We’re actually very excited, I mean we just kind of do it chronologically, we’re very excited about ZIOPHARM’s GBM trial which is good old go RTS-IL-12, so that will be going in the clinic very soon and we’re very excited about this particular therapeutic. As mentioned the Krish’s comments the RDEB trial which will be getting underway pretty soon is we think extremely important and highly encouraging and we think this will have data out on this later this year with clinically. So you may recall that we have a joint venture with Dilip Shanghvi’s company Sun Pharmaceuticals in the field of alprazolam disease and we do expect that our first therapeutic candidate -- so these are gene programs that will go in eye, so there will only be one eye injection, one [indiscernible] injection which is then regulated by an activator [language] and the other with the expression of whatever is encoded in the gene program to be to be expressed we’ll then be regulated by an activate language could be dose orally or with eye drops and the first candidate, which we’re very excited about that it will be in the clinic this year as well.

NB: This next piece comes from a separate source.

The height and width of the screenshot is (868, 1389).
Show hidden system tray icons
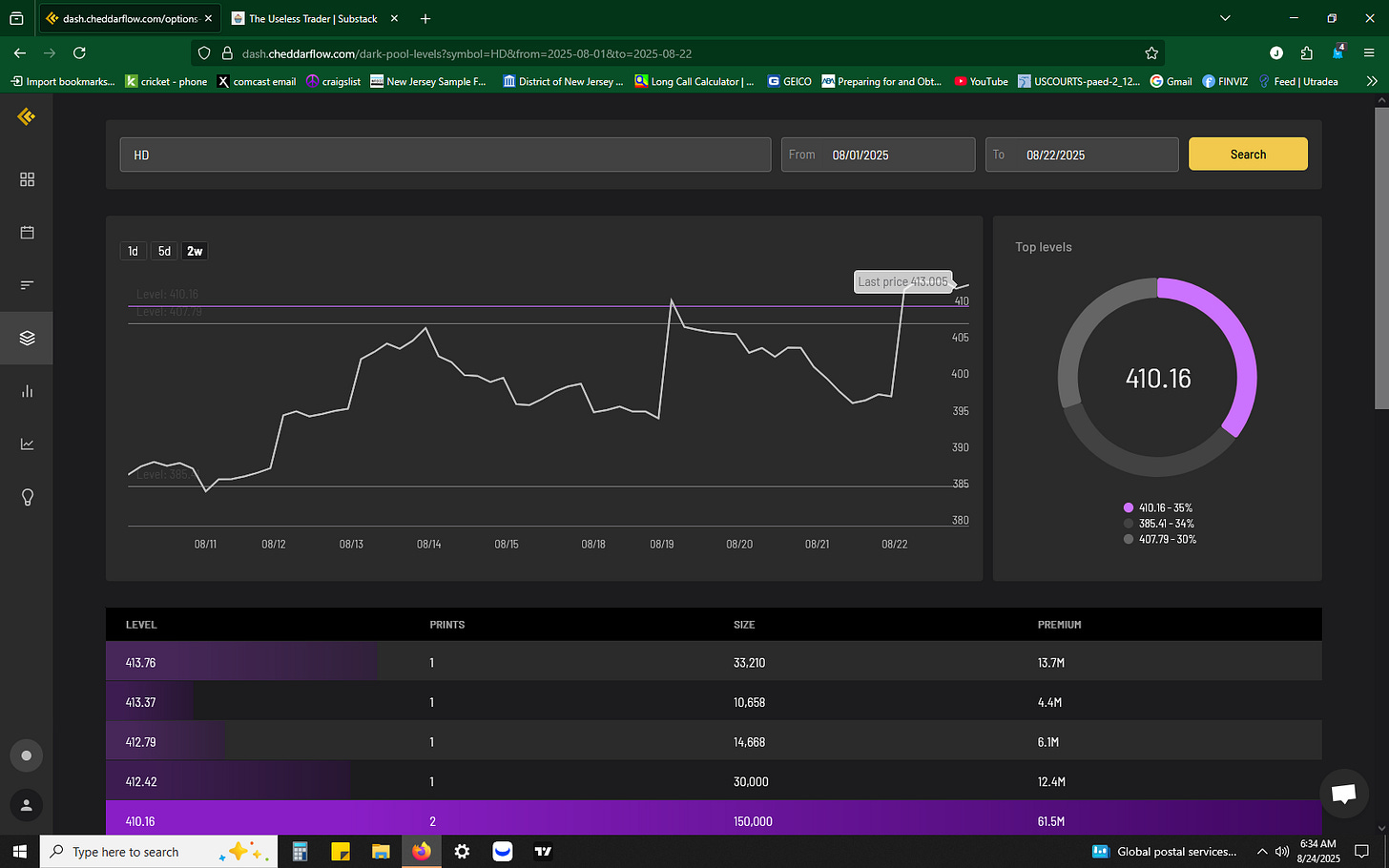pos(1262,852)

At this time we will conclude our question-and-answer session. I will now like to turn the conference back over to management for any closing remarks. Gentlemen?

As always, I have absolutely no prepared remarks as usual. But let me say 2014 was actually for us a very challenging year. We actually were planning originally on IPO in 2014 to be very candid and when we saw the opportunities to IPO in 2013, we knew we really had to accelerate everything that we were doing and we did and so the first thing I’d like to do was really command our team because the work that they did in 2014, the progress they made in that length of the time was exemplary. That said as I wrote the team on new year’s eve, they’ll all know -- they’ll all remember this I gave them a grade of C I think and the reason for the grade has really nothing to do with their performance and the work that the team did on absolute basis but really on a relative basis because we remain just extremely excited about the opportunity that Intrexon has and we get an increasing amount of reinforcement and validation of our belief about just how vast our opportunity is, increasingly we see it's becoming more tangible every day that we can really be an industry leader, this company can be one of the great companies on this planet and this is what we are applying ourselves to. When you consider our performance 2015 in light of that it was the minimum. That said however, when I see what we have queued up for 2015 when I see how the team is executing today and at the same time and we can take credit for the timeliness of what we're doing the kind of reception that not only we but I think everyone there is involved with the engineering to biology must be receiving, but certainly we see it from our perspective. I think 2015 is really going to be a tremendously a vindicating year for all of us for our shareholders and everyone who’s set confidence in us so I want to thank everyone for that.

So, thank you to the rest of the management team for your time today. The conference call is now concluded. At this time you may all disconnect your lines. Thank you and take care and have a great day everyone.